START Record extracts

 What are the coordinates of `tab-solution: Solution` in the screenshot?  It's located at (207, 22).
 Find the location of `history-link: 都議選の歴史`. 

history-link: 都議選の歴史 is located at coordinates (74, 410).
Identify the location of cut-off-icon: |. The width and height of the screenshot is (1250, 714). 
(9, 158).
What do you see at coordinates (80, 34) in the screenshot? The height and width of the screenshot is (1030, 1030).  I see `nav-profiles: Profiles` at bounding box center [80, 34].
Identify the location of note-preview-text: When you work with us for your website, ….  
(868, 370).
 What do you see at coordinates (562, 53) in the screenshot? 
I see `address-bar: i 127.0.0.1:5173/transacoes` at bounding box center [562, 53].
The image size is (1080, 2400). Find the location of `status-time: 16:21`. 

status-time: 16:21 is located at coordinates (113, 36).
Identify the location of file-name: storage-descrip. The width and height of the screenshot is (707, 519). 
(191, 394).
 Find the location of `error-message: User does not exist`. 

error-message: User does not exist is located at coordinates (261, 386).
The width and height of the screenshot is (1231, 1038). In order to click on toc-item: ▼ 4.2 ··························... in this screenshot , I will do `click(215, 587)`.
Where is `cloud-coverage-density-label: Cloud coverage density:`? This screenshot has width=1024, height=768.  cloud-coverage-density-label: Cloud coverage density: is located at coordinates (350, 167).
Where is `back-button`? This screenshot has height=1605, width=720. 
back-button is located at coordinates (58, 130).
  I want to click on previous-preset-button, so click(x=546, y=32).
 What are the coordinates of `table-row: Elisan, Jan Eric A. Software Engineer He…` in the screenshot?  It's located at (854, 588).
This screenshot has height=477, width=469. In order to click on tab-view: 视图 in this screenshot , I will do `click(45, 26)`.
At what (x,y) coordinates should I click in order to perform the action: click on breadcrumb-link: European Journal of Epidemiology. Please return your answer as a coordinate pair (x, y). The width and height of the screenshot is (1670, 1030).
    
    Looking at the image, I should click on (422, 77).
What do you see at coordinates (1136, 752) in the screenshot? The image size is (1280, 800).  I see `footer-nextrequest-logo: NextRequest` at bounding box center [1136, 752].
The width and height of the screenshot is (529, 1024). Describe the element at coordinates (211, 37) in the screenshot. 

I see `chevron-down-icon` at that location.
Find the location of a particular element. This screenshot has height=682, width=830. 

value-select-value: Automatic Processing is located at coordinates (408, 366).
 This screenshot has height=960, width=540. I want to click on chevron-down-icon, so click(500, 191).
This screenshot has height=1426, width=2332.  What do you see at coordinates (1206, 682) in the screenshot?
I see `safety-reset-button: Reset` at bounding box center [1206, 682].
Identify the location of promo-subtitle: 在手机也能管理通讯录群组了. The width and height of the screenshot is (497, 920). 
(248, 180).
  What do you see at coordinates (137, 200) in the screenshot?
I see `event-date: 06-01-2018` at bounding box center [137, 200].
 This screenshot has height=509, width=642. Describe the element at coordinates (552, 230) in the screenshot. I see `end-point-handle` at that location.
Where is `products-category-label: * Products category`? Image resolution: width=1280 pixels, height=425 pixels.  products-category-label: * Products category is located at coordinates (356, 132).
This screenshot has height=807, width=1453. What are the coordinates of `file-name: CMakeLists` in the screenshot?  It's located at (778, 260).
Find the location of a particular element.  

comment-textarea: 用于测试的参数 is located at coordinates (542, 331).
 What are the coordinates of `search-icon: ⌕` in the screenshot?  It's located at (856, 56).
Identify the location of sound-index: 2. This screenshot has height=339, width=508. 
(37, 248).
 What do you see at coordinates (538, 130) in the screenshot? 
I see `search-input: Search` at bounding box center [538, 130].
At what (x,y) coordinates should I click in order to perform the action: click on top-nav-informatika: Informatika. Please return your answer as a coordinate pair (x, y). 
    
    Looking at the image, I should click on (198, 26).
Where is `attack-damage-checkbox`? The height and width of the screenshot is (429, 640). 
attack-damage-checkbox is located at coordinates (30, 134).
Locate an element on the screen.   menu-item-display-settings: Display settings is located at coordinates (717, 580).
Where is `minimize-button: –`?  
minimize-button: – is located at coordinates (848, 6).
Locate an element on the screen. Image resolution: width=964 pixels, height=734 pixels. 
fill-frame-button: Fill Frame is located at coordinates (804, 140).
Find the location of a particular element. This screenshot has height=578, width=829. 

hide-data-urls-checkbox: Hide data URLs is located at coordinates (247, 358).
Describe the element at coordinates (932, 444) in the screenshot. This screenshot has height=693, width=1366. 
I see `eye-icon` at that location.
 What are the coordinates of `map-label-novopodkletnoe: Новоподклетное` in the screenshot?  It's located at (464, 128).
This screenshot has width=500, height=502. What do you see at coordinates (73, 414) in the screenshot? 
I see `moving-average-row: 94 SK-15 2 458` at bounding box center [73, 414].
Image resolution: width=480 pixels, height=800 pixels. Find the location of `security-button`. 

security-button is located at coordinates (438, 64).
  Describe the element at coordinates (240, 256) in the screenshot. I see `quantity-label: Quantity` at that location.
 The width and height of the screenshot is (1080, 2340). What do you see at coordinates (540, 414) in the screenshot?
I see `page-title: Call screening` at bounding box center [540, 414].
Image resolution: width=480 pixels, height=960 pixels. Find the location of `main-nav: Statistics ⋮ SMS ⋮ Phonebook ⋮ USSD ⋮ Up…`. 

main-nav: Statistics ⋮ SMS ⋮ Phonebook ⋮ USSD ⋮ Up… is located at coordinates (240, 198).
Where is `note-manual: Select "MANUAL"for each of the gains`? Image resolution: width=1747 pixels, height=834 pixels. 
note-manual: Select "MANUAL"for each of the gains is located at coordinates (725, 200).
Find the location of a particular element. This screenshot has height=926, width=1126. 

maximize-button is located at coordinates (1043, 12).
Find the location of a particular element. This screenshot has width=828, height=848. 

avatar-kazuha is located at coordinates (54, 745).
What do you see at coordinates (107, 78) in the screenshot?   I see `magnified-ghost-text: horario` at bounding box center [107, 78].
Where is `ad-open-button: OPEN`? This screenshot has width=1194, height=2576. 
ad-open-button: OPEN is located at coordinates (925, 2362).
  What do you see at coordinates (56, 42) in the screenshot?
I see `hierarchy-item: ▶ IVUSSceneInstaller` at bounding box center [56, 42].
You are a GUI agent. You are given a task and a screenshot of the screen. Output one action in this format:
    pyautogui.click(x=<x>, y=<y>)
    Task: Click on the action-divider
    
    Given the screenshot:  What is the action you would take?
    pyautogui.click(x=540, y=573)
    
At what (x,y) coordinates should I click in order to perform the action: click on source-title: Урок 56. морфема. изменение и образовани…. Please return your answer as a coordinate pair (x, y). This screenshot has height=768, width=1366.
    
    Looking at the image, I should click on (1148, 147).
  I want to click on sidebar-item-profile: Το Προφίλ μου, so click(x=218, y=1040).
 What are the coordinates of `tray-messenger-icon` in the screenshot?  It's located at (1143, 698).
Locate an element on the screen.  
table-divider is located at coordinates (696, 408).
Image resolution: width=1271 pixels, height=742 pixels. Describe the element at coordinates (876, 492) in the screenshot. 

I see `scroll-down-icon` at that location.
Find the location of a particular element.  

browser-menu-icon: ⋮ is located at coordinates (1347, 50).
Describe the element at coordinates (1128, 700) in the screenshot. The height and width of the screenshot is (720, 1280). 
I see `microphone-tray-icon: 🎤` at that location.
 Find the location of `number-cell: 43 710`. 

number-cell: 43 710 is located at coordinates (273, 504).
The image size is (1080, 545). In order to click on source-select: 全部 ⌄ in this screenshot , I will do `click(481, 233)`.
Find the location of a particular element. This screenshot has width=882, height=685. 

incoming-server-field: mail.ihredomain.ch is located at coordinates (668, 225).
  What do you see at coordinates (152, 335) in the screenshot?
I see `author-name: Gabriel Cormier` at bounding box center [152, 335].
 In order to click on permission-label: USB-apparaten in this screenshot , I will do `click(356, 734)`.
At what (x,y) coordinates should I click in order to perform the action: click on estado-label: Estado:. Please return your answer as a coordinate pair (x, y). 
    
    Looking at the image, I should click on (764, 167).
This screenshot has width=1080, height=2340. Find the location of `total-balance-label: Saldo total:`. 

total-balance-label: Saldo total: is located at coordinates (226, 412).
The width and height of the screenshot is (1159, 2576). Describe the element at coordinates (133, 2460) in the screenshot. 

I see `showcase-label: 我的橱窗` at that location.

END Record extracts

What you will do: Reproduce the part of the records that opens with the line containing "Describe the element at coordinates (1128, 700)" and closes with the line containing "center [152, 335].", substituting "Locate" for every "Find the location of" and leaving all other text as it is.

Result of this exercise:
Describe the element at coordinates (1128, 700) in the screenshot. The height and width of the screenshot is (720, 1280). 
I see `microphone-tray-icon: 🎤` at that location.
 Locate `number-cell: 43 710`. 

number-cell: 43 710 is located at coordinates (273, 504).
The image size is (1080, 545). In order to click on source-select: 全部 ⌄ in this screenshot , I will do `click(481, 233)`.
Locate a particular element. This screenshot has width=882, height=685. 

incoming-server-field: mail.ihredomain.ch is located at coordinates (668, 225).
  What do you see at coordinates (152, 335) in the screenshot?
I see `author-name: Gabriel Cormier` at bounding box center [152, 335].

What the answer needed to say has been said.